Paul Delvaux, de man die van treinen hield, zo is de titel van het prachtige boek van Camille Brasseur: “Treinen en stations spelen een actieve rol in het creëren van een sfeer in zijn schilderijen, waarin de tijd lijkt stil te staan.” (3). Zijn hele leven lang is Delvaux gefascineerd door trams, treinen en stations. Hij tekent en schildert talloze afbeeldingen uit de wereld van het spoor. Ze duiken bijna overal op. Zelfs naast de Griekse tempels, of bij de naakten die op het station verpozen. Bijzonder vind ik – en ik deel deze passie voor het spoor – dat hij de stationsgebouwen, het spoormaterieel en het werk aan het spoor zo precies op het doek zet. Hij kent het specifieke van Belgische stations en maakt onderscheid tussen de verschillende locomotieven. De details maken de sfeer minder dromerig en realistischer.
Delvaux verzamelt zelf miniatuurtreinen, die hij ook gebruikt als model voor zijn schilderijen en schetsen. Ze staan op rekken in zijn atelier te Bosvoorde. Hij maakt geen modelbaan (in tegenstelling tot mijn eigen hobby). Hij noemt het zijn herinneringen aan zijn kindertijd. In een interview van het tijdschrift Le Rail/Het Spoor zegt Paul Delvaux: “In de oude treinen ontdek ik veel meer gevoel, veel meer menselijkheid dan in de moderne. Meer perfectie ook. De huidige locomotieven zijn beslist krachtiger en sneller: ze zijn de triomf van de techniek. Voor mij bezitten de oude treinen iets naïefs en eenvoudigs, dat hen ook meer menselijkheid schenkt.”
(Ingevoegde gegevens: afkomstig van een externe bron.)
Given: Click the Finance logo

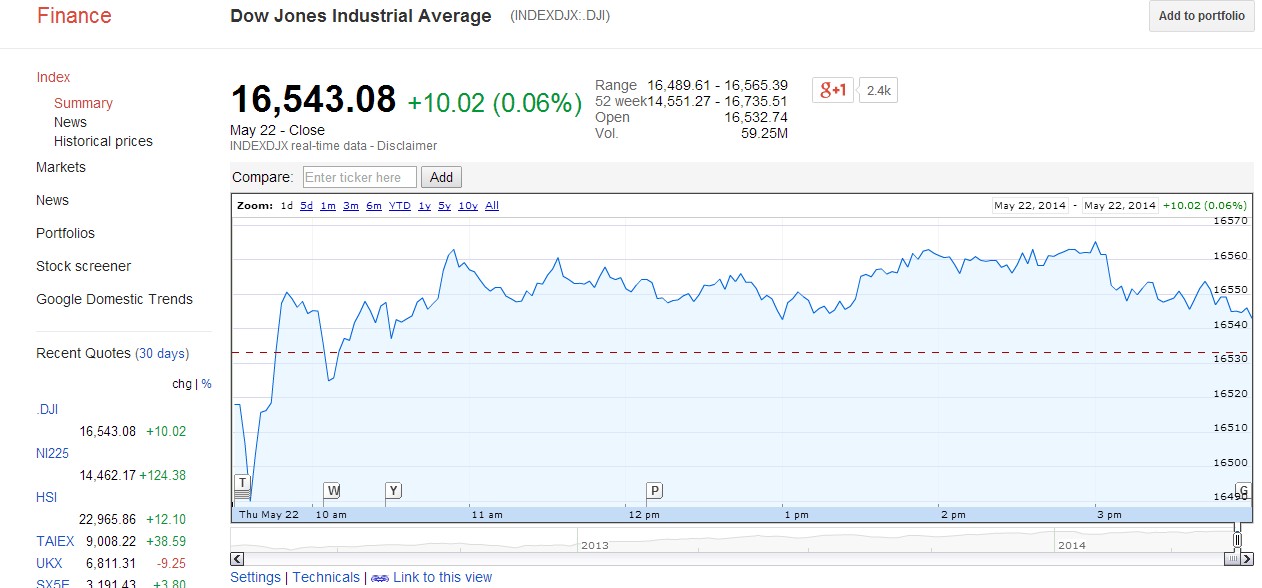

In 1960 besluiten de NMBS (Belgische Spoorwegen) om nieuwe treinstellen te decoreren met werk van Belgische kunstenaars. Bedoeld om kunst te integreren in de openbare ruimte. Delvaux maakt er vier voorstellen voor, die later ook uitgewerkt worden. Hij moet wel wennen aan het lange horizontale formaat. Hoewel de afbeeldingen bestemd zijn voor modern materieel, schildert Delvaux bij de nieuwe modellen ook oudere rijtuigen en de voorbije sfeer van zijn jeugd. Achter de elektrische locomotief rookt een schoorsteen uit vroegere tijd. Het zijn deze vier kunstwerken in Train World, het Belgische treinmuseum, die zo tot mijn verwondering spraken.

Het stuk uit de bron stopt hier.